Iran Sanctions Relief Will Break Russia’s Gas Monopoly

RUSSIA-CASPIAN-SUMMIT/PUTIN-ROUHANI
Reuters

With sanctions about to be lifted, Iran unveiled a “new model” for a 25-year joint-venture oil and gas production contract on terms favorable to foreign companies in an effort to recruit $100 billion in foreign capital to break Russia’s natural gas monopoly in Europe.

Iran announced that it will dramatically enhance foreign joint-venture profitability by issuing new contracts to cover 50 oil and gas drilling and production projects. The term lengths will quintuple to 25 years, full recovery of costs will be allowed for the first time, and output that exceeds the contract expectations will be favorably shared with the foreign partner.

The new Iranian contract terms are also meant to undercut the contract terms of its adversary, Saudi Arabia.

Prior to sanctions, Iran was producing about 4.1 million barrels of oil per day (mb/d), with about 600,000 mb/d exported to Europe in 2012. Production tumbled with the 2012 sanctions to an average of 2.7 mb/d, but has moved up recently to about 3.1 mb/d on expectations of open export in the near future.

Pre-sanctions oil production could have been closer to 5 mb/d. But Iran only offered five-year drilling contracts to foreign oil companies, and mandated that all crude be sold to the government at steep discount prices to world markets, so the Iranian government could refine and sell gasoline at its current $1.16-per-gallon price.

Although most analysts are concentrating on Iran’s oil production opportunities, Iran has had the fastest growing natural gas reserves in the world in each decade since the 1980s. At 1,200 trillion cubic feet of gas (tcfg), Iran has the second-largest gas potential on the globe, with about 70 percent of Russia’s reserves and three times U.S reserves. Ending Iranian sanctions is an effort by European leaders to tap Iran’s massive natural gas reserves in order to undermine the continent’s dependence on Russia.

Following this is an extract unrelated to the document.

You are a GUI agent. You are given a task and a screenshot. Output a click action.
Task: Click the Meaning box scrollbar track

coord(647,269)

Before sanctions, foreign companies faced even harsher rules–which explains why Iran’s natural gas exports were “approximately $10.5 million per day, or about 5 percent of the estimated $231 million per day in revenues from crude oil and condensates exports over the same period,” according to the U.S. Energy Information Agency (EIA).

Iran and Qatar share the same massive natural gas field, which straddles the Persian Gulf over an area of 9,700 square kilometers. The 3,700 square kilometers in Iran’s territorial waters are referred to as the South Pars. The remaining 6,000 square kilometer area in Qatar’s territorial waters is called the North Dome.

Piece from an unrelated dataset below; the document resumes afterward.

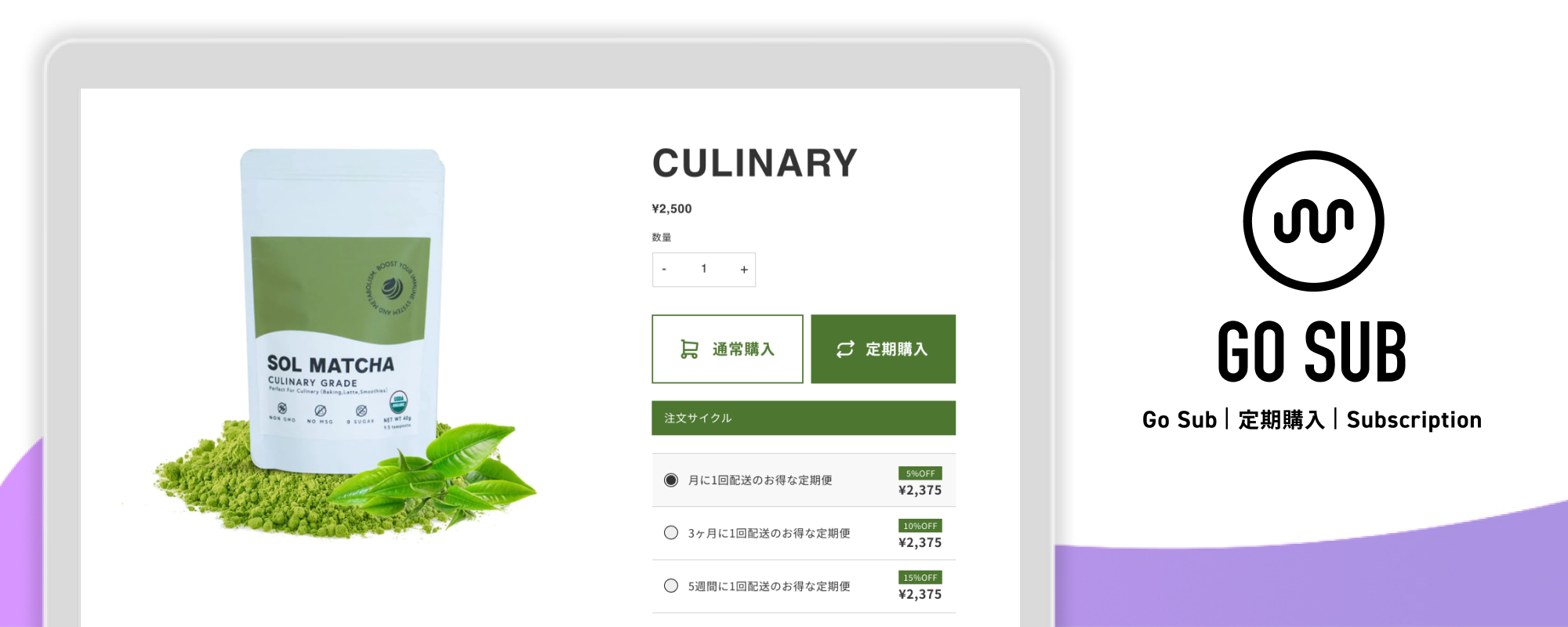Click the shopping cart icon on 通常購入
1568x627 pixels.
[x=689, y=350]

North Dome has been in development for many decades and generated $86 billion in export revenue last year. But Iran’s richer South Pars field only began modest development, by France’s Total oil group, in 1998. The project made modest progress, but was completely stopped in 2012 due to sanctions.

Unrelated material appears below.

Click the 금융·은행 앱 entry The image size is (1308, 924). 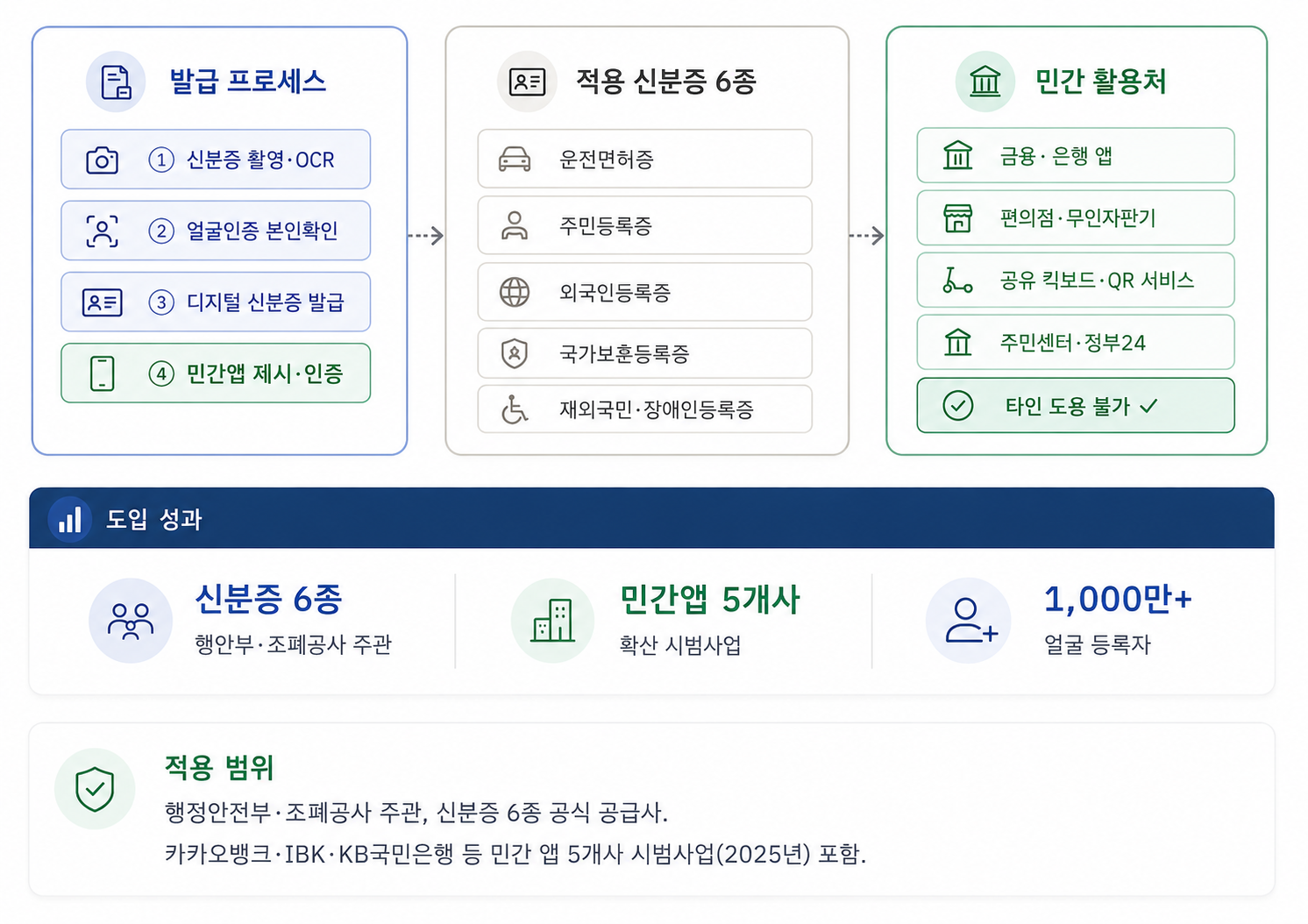pos(1076,156)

South Pars is divided into 29 development phases that contain at least 1,000 trillion cubic feet of natural gas. In March, Iran began a $7 billion supposedly self-funded effort to develop South Pars.

Most commentators are talking about Iran’s post-sanctions deals being valued at $30 billion. But that assumes foreign investments will focus mostly on pushing oil production up to 5 million barrels a day.

The big prospect is the massive $70 billion investment play in Iranian natural gas. The “Persian” pipeline to Western Europe will cost about the same as Russia’s $40 billion investment in its planned South Stream Pipeline to Southern Europe.

But in less than a decade, foreign investment in Iran has the potential to break Russia’s European natural gas monopoly.